====== Selected passage

# Forum Home Renovation Stairs, Steps and Ramps  dont want to make a landing on tempory steps

## kasperflipped

Ahoy there chaps and chapettes,
Had my first certificate of occupancy inspection on friday and among some minor issues that i expected the major one i didnt expect was regarding the temporary steps i have built for the 2 back doors. I was told that if the amount of distance from the top step to the ground is greater than 570 and more than 3 steps are needed to travel this distance a landing of 750 in length must be installed. (refer to attached pic) 
 Now the distances from top to bottom of my steps at the moment are 700 and 900, so im well and truely over and therefore my steps, even though they are temporary until the deck gets built, are illegal.  
A little bit of side info, we relocated a house, the bank/government wont give us the first home owners grant until we have the Cert of occupancy as they have issues with relocated houses, any how it is the first home owners grant money we will be using to build a deck that these 2 doors open onto. This is the reason my steps are only temporary so we can get the certificate and the deck building money. 
Back on track to the question. Now i really dont want to have to shell out more cash to have 2 stupid landings installed when im just going to pull them down again in a couple of weeks. I was informed by a builder that maybe i could just build up the ground level around where the steps are until its within the 570mm mark (so about 20ish mm for one steps and 450ishmm the other) with dirt and paving.
Do you think this would satisfy whats required in regards to the steps?
Also how far around the steps do you think i should also build up? so it doesnt look so obvious? or does it not matter aslong as the ground immediatly around the stairs is correct?

============

Actions to take →
**a)** Repeat the forum post about the temporary steps from "Now the distances" up to and including "built, are illegal.".
**b)** Carry on the forum post about the temporary steps, starting after its last sentence.
The records have nothing to do with this.

====== Given data

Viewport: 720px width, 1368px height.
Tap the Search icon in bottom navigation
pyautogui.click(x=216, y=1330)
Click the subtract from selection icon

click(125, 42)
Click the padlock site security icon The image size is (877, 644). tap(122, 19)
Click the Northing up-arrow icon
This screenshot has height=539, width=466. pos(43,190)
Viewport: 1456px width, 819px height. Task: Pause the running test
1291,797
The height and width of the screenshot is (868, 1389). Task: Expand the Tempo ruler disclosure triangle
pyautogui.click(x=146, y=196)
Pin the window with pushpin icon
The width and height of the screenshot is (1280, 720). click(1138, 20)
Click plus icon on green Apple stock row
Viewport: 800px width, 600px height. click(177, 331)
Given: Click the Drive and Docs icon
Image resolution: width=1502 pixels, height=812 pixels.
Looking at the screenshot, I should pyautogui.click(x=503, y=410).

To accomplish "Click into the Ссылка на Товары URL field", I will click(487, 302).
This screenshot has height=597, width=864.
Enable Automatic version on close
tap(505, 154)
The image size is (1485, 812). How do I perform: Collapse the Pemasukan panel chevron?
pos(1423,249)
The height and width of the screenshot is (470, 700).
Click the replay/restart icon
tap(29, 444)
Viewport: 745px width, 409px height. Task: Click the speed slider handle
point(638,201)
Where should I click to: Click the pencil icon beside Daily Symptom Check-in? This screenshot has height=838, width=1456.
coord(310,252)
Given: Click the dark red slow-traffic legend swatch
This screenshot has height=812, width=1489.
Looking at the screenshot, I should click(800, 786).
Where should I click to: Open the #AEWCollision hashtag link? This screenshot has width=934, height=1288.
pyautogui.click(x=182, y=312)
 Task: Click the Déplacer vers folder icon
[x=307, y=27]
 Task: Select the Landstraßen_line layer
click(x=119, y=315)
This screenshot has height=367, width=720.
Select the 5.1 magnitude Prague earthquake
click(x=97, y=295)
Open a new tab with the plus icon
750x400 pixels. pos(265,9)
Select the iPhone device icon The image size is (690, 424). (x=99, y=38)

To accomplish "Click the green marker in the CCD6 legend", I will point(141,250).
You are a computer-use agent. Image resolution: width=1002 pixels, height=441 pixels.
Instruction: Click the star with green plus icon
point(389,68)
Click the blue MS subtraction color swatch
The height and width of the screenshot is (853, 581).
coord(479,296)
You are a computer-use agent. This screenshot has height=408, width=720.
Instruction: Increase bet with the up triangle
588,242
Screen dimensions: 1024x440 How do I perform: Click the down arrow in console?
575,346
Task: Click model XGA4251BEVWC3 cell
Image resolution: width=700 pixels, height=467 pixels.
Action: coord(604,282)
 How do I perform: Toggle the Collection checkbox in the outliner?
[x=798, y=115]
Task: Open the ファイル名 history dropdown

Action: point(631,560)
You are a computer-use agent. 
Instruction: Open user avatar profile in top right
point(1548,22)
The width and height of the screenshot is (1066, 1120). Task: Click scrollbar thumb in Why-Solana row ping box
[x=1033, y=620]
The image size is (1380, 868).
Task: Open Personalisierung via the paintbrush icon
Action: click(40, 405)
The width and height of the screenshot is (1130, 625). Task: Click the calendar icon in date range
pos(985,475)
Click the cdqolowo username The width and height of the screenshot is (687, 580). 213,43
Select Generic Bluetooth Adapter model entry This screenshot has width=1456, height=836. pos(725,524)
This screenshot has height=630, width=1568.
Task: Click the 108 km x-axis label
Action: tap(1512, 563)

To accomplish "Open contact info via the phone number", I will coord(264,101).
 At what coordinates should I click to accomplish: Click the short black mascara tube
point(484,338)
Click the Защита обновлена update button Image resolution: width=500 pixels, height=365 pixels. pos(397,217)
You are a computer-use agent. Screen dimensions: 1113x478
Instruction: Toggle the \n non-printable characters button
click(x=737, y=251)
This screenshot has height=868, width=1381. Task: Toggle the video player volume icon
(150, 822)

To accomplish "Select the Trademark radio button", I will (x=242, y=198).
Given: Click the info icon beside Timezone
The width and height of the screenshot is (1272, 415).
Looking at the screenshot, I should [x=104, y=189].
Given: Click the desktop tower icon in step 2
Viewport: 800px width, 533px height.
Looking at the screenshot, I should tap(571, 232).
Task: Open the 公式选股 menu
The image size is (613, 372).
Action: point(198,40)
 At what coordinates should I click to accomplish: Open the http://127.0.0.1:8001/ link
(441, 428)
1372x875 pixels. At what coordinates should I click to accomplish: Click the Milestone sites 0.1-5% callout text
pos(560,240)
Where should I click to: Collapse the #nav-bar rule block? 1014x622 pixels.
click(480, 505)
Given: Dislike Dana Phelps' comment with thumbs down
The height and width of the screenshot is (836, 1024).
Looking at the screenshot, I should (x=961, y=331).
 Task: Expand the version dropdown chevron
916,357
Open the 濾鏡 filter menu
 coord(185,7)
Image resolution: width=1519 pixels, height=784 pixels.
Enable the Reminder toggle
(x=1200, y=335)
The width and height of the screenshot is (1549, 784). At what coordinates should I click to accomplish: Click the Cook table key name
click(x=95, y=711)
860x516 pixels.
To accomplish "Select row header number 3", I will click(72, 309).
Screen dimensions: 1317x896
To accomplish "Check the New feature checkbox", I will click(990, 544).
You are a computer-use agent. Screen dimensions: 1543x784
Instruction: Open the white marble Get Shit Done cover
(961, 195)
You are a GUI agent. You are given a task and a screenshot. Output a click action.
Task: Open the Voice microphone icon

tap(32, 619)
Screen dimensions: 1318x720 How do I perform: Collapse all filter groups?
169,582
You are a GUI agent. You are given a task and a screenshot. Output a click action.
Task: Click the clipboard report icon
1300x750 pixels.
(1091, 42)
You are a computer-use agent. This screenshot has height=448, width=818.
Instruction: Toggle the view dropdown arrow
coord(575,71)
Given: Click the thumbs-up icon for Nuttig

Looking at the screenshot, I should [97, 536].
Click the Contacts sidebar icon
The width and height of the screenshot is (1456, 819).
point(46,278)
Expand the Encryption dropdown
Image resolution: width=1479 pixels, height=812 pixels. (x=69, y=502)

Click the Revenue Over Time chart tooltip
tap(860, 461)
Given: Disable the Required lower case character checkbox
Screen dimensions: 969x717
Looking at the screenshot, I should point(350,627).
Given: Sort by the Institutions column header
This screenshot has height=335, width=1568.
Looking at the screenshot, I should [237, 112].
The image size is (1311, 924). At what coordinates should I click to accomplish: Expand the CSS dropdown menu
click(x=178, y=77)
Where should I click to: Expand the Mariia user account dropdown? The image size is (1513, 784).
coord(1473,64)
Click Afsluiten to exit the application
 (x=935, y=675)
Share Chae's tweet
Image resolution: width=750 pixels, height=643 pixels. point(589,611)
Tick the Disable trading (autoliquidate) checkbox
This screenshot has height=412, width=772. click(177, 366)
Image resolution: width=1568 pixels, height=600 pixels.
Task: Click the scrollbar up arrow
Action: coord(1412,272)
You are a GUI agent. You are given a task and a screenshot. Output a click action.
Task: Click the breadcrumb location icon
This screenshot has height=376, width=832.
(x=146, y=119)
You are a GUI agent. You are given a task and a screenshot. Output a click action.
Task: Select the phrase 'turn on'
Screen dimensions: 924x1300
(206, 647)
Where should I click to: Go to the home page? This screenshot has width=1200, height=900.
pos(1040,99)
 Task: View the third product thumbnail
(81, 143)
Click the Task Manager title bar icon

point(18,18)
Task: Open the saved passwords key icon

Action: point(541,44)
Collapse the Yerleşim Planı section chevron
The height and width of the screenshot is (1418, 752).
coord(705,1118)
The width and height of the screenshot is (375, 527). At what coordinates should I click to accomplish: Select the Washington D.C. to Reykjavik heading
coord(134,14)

============

Task-by-task answers →
**a)**
Now the distances from top to bottom of my steps at the moment are 700 and 900, so im well and truely over and therefore my steps, even though they are temporary until the deck gets built, are illegal.

**b)**
Thanks in advance for any replies 
trent

----------


## danielhobby

hi,building up ground level hasd been known to work to get around regs temporarily.also,are you sure that the dimension drawn as going210mm is legal,to my understanding the only stair that can have a 210mm going is a spiralstair.cheers danny.

----------


## dib

You can build up dirt at the bottom, this reasonably common to do (and and have done this).  I have also heard of people nailing up doors so that the stair/s can not be used to get their certificate. I had to build a 40mm "deck" around the bottom of my stairs into the garage as it was 610 not 570 (oops!).

----------


## kasperflipped

> hi,building up ground level hasd been known to work to get around regs temporarily.also,are you sure that the dimension drawn as going210mm is legal,to my understanding the only stair that can have a 210mm going is a spiralstair.cheers danny.

  yeah the step width has to be a minimum of 240mm, that bit of pen is from a builders old job who scanned me the page. 
So I think I'm going to have a crack at this "building" up the ground, it will be a much cheaper option.

----------


## Eastwing

You could try just blocking the door off.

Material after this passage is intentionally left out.